Learning Objective
Describe the major mechanisms of bacterial drug resistance and explain how resistance traits are acquired and transferred among bacterial species.
Drug Resistance
Antibiotic resistance is a rapidly growing global threat, with some bacterial species now resistant to nearly all available antimicrobial agents. This shift has raised major concern about a coming post-antibiotic era, in which common infections may again become life-threatening.
Activity
Bacteria develop resistance through three major mechanisms:
Intrinsic Resistance
These are natural, built-in properties of a bacterial species that make it resistant to certain antibiotics.
Examples:
- The outer membrane of Gram-negative bacteria blocks large hydrophobic antibiotics
- Lack of cell wall → Mycoplasma resistant to β-lactams
Chromosome-Mediated Resistance
Caused by spontaneous chromosomal mutations affecting:
- Drug-target sites
- Permeability
- Efflux pumps
These mutations are passed to daughter cells during replication but not typically transferred between species.
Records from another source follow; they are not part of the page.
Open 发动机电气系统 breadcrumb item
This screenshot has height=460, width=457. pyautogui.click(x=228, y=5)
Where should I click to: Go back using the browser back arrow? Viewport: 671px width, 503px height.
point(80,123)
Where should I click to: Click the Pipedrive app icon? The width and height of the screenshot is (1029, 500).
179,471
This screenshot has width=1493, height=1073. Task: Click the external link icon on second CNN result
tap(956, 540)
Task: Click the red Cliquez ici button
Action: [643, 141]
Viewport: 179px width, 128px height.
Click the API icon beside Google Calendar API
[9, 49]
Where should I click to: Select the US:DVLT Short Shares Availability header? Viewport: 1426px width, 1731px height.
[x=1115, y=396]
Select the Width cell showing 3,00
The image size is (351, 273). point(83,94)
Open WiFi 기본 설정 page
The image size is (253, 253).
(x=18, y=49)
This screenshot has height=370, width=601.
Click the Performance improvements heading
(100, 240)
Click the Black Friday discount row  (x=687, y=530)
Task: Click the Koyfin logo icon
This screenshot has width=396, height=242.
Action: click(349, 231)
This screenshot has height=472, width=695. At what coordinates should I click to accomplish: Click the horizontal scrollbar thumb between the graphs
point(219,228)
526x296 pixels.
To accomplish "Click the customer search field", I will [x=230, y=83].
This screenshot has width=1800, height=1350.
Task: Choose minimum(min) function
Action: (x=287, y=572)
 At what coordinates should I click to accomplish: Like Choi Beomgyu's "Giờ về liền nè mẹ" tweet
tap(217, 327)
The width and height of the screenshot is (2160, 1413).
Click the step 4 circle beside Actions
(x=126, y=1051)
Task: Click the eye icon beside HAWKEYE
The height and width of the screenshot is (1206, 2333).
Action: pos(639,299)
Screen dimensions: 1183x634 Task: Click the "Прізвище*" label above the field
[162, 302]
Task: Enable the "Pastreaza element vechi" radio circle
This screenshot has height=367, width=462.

Plasmid-Mediated Resistance
Plasmids (R plasmids) carry genes encoding:
- Drug-inactivating enzymes (β-lactamases, aminoglycoside-modifying enzymes)
- Efflux pumps
- Target-modifying enzymes
These plasmids can move between bacteria—even across genera—via conjugation, enabling rapid spread of resistance (e.g., from normal flora to pathogens).
This form of resistance is the most clinically important due to its efficiency in spreading.